Fairbanks news
Motorcyclist Sjaak Lucassen begins epic Alaska to Florida journey
FAIRBANKS — More than two decades ago, Sjaak Lucassen decided he wasn’t spending enough time on his motorcycle. He’s more than made up for it in the years since.
The tall, lean Dutchman rolled into Fairbanks this week atop his cherry red Yamaha R1, towing a distinctive trailer custom-made out of aluminum and polycarbonate panels. Even odder than seeing a motorcycle cruising down College Road in March, however, is the place Lucassen departed — Barrow.
Lucassen, 51, plans to spend the next five weeks cruising through Canada and the U.S., ending his journey in Key West, Fla.
“I’m going northernmost to southernmost,” Lucassen said.
It’s the latest trip in a life filled with adventurous motorcycle journeys. He started in 1992 with a more than 4-month-long trip through Australia and has driven through every continent except Antarctica in the years since then, hitting everywhere from the Sahara Desert to the North Slope.

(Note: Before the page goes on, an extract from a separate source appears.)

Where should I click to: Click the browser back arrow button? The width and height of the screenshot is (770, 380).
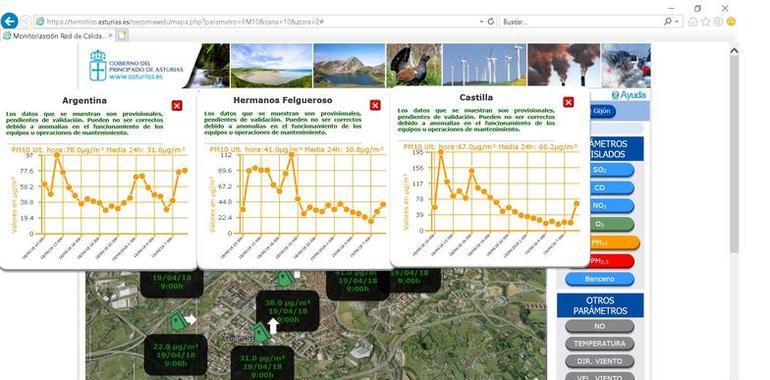(9, 22)
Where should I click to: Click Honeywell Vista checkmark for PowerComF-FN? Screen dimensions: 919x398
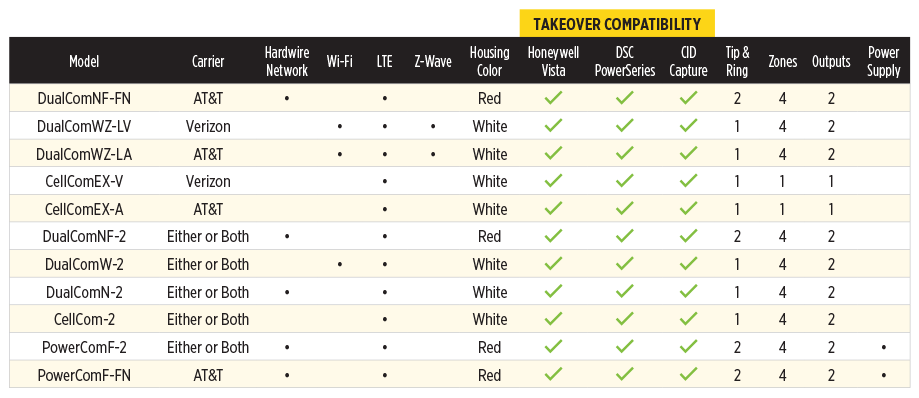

Lucassen, who once worked on a potato farm in the Netherlands, has turned his travels into his new profession. He gives presentations, has made a DVD about his journey and is selling a digital book about his travels on his website, www.r1goesextreme.com.
“Once you’ve done a lot, you’re just looking for more extreme,” Lucassen said. “That’s how I ended up like this.”
Although he’d made it to Prudhoe Bay once before, Lucassen yearned to make it to the highest latitude in North America. He shipped his motorcycle and a box of supplies to Barrow in early February, spending five weeks preparing for his rugged trip.
The bike is heavily modified, giving Lucassen the ability to mount a heavy truck tire on the back wheel, which is embedded with 8 millimeter metal studs. He has the Yamaha wired so he can plug in his socks, pants, jacket and helmet to provide some artificial warmth. A generator warms the parked motorcycle, which is equipped with an engine block heater. The trailer he tows serves as his sleeping space, also carrying gas and supplies he’ll need along the way.
“I’ve seen some crazy stuff, but this tops them all,” said Frozen Motor Works owner Jon Mansker, whose College Road motorcycle garage has served as Lucassen’s base during his stop in Fairbanks.
Still, the voyage has been no luxury trip. Lucassen had planned to begin his ride last month, but met a few complications along the way.
After assembling his trailer in Barrow, he realized it was too heavy to be pulled along the ice road. He scrapped his original plan to ride along the ice to Inuvik, Northwest Territories, instead steering his bike down the Dalton Highway. To make it to land in Nuiqsut, he had to hire a Barrow resident to pull his trailer on a snowmachine, while also serving as a guide.
“I must admit I had many, many things going not like I’d planned,” he said.
Running the ice road on a motorcycle on the frozen Arctic Ocean was exhausting, he said, providing a constant challenge just to keep the bike upright.
The experience has made him rethink his next goal — driving a motorcycle to the North Pole. Lucassen originally figured this would be a training run for sea ice driving, but he’s not even sure whether it’s possible after his Arctic Ocean voyage from Barrow to Nuiqsut. At the least, he’ll need to come up with a new plan and figure out how to modify a motorcycle for much tougher conditions.
Still, the man who has made a career out of traveling almost everywhere isn’t ruling out a future voyage to the top of the world. “It was hard,” he said. “That’s what I wanted. That’s why I’m doing this.”